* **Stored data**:
━━━━

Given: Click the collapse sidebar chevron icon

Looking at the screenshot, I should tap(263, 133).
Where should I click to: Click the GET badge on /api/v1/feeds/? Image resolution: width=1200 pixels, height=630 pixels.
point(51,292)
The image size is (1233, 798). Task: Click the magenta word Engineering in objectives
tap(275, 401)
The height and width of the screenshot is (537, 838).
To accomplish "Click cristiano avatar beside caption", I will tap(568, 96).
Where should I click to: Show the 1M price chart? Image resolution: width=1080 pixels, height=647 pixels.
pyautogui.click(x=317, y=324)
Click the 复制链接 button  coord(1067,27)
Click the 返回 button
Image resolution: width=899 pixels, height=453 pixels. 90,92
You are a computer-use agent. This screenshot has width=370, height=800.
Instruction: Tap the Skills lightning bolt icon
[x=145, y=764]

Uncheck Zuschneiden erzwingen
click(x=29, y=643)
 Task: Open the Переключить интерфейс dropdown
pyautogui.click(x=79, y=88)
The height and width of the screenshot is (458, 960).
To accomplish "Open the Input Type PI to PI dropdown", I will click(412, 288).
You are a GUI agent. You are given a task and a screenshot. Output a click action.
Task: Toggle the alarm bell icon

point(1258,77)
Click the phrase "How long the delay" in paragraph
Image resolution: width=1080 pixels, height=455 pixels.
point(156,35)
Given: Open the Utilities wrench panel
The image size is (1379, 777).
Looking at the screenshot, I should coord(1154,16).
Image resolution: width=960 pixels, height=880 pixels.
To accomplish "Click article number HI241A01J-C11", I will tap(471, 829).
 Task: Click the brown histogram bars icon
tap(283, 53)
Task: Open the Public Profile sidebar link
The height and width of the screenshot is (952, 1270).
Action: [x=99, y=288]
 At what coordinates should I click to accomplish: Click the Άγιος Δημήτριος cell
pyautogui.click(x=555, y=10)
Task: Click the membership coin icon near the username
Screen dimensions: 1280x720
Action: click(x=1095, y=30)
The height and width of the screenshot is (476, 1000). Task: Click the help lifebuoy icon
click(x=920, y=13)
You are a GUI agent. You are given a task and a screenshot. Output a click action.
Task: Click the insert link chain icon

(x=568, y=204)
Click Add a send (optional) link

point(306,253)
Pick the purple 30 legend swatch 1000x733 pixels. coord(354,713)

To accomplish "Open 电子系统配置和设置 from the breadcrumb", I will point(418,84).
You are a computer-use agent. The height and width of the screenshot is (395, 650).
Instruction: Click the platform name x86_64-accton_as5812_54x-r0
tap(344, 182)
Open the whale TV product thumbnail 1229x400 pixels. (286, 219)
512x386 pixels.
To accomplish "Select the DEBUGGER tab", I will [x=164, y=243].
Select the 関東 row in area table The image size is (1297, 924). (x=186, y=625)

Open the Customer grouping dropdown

━━━━

* **Exercise goal**: Each line of the data is to be written out again exactly.

* **Answer to the problem**:
Given: Click the collapse sidebar chevron icon

Looking at the screenshot, I should tap(263, 133).
Where should I click to: Click the GET badge on /api/v1/feeds/? Image resolution: width=1200 pixels, height=630 pixels.
point(51,292)
The image size is (1233, 798). Task: Click the magenta word Engineering in objectives
tap(275, 401)
The height and width of the screenshot is (537, 838).
To accomplish "Click cristiano avatar beside caption", I will tap(568, 96).
Where should I click to: Show the 1M price chart? Image resolution: width=1080 pixels, height=647 pixels.
pyautogui.click(x=317, y=324)
Click the 复制链接 button  coord(1067,27)
Click the 返回 button
Image resolution: width=899 pixels, height=453 pixels. 90,92
You are a computer-use agent. This screenshot has width=370, height=800.
Instruction: Tap the Skills lightning bolt icon
[x=145, y=764]

Uncheck Zuschneiden erzwingen
click(x=29, y=643)
 Task: Open the Переключить интерфейс dropdown
pyautogui.click(x=79, y=88)
The height and width of the screenshot is (458, 960).
To accomplish "Open the Input Type PI to PI dropdown", I will click(412, 288).
You are a GUI agent. You are given a task and a screenshot. Output a click action.
Task: Toggle the alarm bell icon

point(1258,77)
Click the phrase "How long the delay" in paragraph
Image resolution: width=1080 pixels, height=455 pixels.
point(156,35)
Given: Open the Utilities wrench panel
The image size is (1379, 777).
Looking at the screenshot, I should coord(1154,16).
Image resolution: width=960 pixels, height=880 pixels.
To accomplish "Click article number HI241A01J-C11", I will tap(471, 829).
 Task: Click the brown histogram bars icon
tap(283, 53)
Task: Open the Public Profile sidebar link
The height and width of the screenshot is (952, 1270).
Action: [x=99, y=288]
 At what coordinates should I click to accomplish: Click the Άγιος Δημήτριος cell
pyautogui.click(x=555, y=10)
Task: Click the membership coin icon near the username
Screen dimensions: 1280x720
Action: click(x=1095, y=30)
The height and width of the screenshot is (476, 1000). Task: Click the help lifebuoy icon
click(x=920, y=13)
You are a GUI agent. You are given a task and a screenshot. Output a click action.
Task: Click the insert link chain icon

(x=568, y=204)
Click Add a send (optional) link

point(306,253)
Pick the purple 30 legend swatch 1000x733 pixels. coord(354,713)

To accomplish "Open 电子系统配置和设置 from the breadcrumb", I will point(418,84).
You are a computer-use agent. The height and width of the screenshot is (395, 650).
Instruction: Click the platform name x86_64-accton_as5812_54x-r0
tap(344, 182)
Open the whale TV product thumbnail 1229x400 pixels. (286, 219)
512x386 pixels.
To accomplish "Select the DEBUGGER tab", I will [x=164, y=243].
Select the 関東 row in area table The image size is (1297, 924). (x=186, y=625)

Open the Customer grouping dropdown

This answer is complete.